The Captain readied her swordstaff against the charge even as she shouted desperately to rally her men:

"WE ARE WEICHSENS! WE DO NOT ABANDON OUR BROTHERS! WE WILL STAND AND FIGHT!..."

Meanwhile, the girl from another world puzzled over a steel 'water gun' just a few paces away. It laid on the other side of a narrow trench where burning rimefire continued to float atop pooled water, where the wavefront of the barbarian horde lay just moments away.

What's the worst that could happen? Die?

Her decision came within the blink of an eye as she leaped over to pry the weapon off its dead owner.

With all her focus on the siphon, Kaede never even noticed the lead skier raised his zweihander sword like a looming executioner.


----- * * * -----


"Column ahead! Around two-fifty!" Reynald shouted as he rode across the air in his Phantom Steed to report. "And look who I found!"

Hanging behind him on the same ghostly black horse was a petite girl, with short-trimmed dark-chestnut hair and a pale yet cute and energetic face.

"Cecylia! What are you doing here!?"

Ariadne asked from atop her pegasus as Reynald banked sharply to pull up alongside the command staff that led the formation. She almost didn't recognize her best friend, given the lack of signature scarlet-crosses within those dark-ruby eyes. Cecylia also wasn't wearing her black uniform, but covered in furs like a Northman.

"Trailing the column you're about to hit!" the smaller girl grinned back. "We're not exactly loaded with people who can speak perfect Northern. I've been keeping command posted about this group for days! They've been turtling in town; not sure why they left this morning."

"I would ask what you're doing this far in the 1st Echelon's zone of operations. But it appears that your reputation certainly precedes you, Colonel von Hammerstein!"

"Ye damn right it does," the Colonel growled -- rather happily at that -- from atop his armored gryphon.

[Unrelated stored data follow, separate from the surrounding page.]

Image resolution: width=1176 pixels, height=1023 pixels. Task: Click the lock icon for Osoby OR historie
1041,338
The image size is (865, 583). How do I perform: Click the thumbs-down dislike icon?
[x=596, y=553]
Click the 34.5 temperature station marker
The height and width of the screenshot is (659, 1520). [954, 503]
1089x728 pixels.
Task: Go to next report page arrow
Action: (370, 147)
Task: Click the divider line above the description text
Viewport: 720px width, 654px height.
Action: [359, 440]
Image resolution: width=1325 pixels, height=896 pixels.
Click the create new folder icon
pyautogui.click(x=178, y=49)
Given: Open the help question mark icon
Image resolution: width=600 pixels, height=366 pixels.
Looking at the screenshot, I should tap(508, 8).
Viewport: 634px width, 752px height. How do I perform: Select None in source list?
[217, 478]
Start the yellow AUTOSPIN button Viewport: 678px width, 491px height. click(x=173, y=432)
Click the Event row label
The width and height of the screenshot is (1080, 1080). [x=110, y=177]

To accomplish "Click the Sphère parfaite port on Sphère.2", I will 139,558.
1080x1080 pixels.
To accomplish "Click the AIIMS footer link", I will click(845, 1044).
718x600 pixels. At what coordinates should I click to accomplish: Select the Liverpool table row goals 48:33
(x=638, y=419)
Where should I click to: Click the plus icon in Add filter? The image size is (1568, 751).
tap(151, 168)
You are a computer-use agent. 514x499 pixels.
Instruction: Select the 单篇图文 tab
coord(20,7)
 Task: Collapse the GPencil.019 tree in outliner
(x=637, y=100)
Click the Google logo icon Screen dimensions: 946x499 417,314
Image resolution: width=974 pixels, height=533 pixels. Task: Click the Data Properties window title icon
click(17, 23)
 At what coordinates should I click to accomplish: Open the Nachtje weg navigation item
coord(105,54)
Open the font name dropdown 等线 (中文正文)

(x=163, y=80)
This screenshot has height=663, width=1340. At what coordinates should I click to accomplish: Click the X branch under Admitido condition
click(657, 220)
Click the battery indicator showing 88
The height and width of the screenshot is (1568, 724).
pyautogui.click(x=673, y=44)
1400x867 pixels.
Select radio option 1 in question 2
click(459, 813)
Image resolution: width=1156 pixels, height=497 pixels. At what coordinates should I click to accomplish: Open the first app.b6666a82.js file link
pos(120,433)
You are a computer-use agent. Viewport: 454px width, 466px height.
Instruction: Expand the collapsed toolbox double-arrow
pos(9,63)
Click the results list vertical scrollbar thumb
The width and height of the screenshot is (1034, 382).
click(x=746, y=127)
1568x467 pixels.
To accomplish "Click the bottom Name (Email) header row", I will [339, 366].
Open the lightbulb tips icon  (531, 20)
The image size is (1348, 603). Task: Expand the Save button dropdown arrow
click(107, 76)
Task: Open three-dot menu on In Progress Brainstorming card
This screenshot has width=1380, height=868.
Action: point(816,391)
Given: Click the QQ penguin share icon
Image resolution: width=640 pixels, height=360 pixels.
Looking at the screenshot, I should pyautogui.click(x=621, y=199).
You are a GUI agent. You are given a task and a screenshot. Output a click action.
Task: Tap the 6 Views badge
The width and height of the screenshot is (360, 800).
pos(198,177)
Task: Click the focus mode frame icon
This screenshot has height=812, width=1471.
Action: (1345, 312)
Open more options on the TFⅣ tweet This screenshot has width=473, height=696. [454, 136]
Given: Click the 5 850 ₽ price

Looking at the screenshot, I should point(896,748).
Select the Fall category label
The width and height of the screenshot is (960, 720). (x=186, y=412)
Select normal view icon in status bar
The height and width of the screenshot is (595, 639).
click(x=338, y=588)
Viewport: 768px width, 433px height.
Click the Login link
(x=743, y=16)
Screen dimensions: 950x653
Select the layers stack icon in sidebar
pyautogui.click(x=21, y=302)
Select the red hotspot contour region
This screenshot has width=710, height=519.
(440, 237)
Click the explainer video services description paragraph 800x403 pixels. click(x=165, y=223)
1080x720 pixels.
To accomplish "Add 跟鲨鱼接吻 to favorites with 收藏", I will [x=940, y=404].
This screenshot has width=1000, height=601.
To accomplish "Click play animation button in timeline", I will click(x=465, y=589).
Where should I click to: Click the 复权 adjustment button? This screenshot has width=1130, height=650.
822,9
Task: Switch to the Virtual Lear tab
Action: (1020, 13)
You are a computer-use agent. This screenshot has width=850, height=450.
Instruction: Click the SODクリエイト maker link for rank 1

He then turned about to shout back, both to his signal officers and the 1st platoon gryphon-riders who followed:

"Prep grenades! I want a quick fly-by and I want at least two chucks from everyone! This measly gang up ahead ain't got enough meat to entertain the likes of us! There's a big battle brewing north boys! And we're not going back until we sink our teeth into something fat and juicy!"

"Hu-rah!" they cheered back with enthusiastic anticipation, so much that Cecylia never even suspected that these men were still inexperienced. In her opinion, Erwin von Hammerstein must be taking the place of some Phantom commander who fell ill.